Biro Statistik Nasional China mengumumkan, ekonomi negara tersebut tumbuh sebesar 4,7 persen pada kuartal-II 2024. Angka ini meleset jauh dari ekspektasi pasar sebesar 5,1 persen.
Gubernur Bank Indonesia (BI) Perry Warjiyo menjelaskan, ekonomi China melemah dipengaruhi oleh terus melemahnya permintaan domestik. Kondisi ini diperparah oleh kinerja properti yang masih belum menggembirakan hingga memasuki pertengahan 2024.
"Ekonomi Tiongkok belum kuat dipengaruhi lemahnya permintaan domestik," kata dia dalam konferensi pers Rapat Dewan Gubernur (RDG) Juli 2024 di Kantor Bank Indonesia, Jakarta, Rabu (17/7/2024).
Di sisi lain, pertumbuhan ekonomi AS justru membukukan tren positif ditopang oleh sektor konsumsi dan stimulus fiskal.
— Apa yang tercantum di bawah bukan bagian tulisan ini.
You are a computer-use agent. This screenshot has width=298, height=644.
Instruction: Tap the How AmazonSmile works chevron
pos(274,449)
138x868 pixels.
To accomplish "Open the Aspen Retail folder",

Bahkan, Inflasi AS pada bulan Juni 2024 lebih rendah dari prakiraan yang dipengaruhi oleh inflasi energi dan perumahan yang menurun.
Hal ini mendorong prakiraan penurunan suku bunga kebijakan AS (Fed Funds Rate/FFR) dapat lebih cepat dari proyeksi sebelumnya pada akhir tahun 2024. Meskipun, imbal hasil atau yield US Treasury 10 tahun yang tetap tinggi karena kebutuhan defisit anggaran Pemerintah AS.
Dengan perkembangan tersebut, ekonomi global pada 2024 diprakirakan tumbuh sebesar 3,2 persen. Proyeksi ini ditopang tren perbaikan ekonomi Amerika Serikat (AS) dan negara-negara Eropa.
"Ekonomi Eropa diprakirakan tumbuh lebih tinggi didorong oleh perbaikan ekspor dan investasi," ucap dia.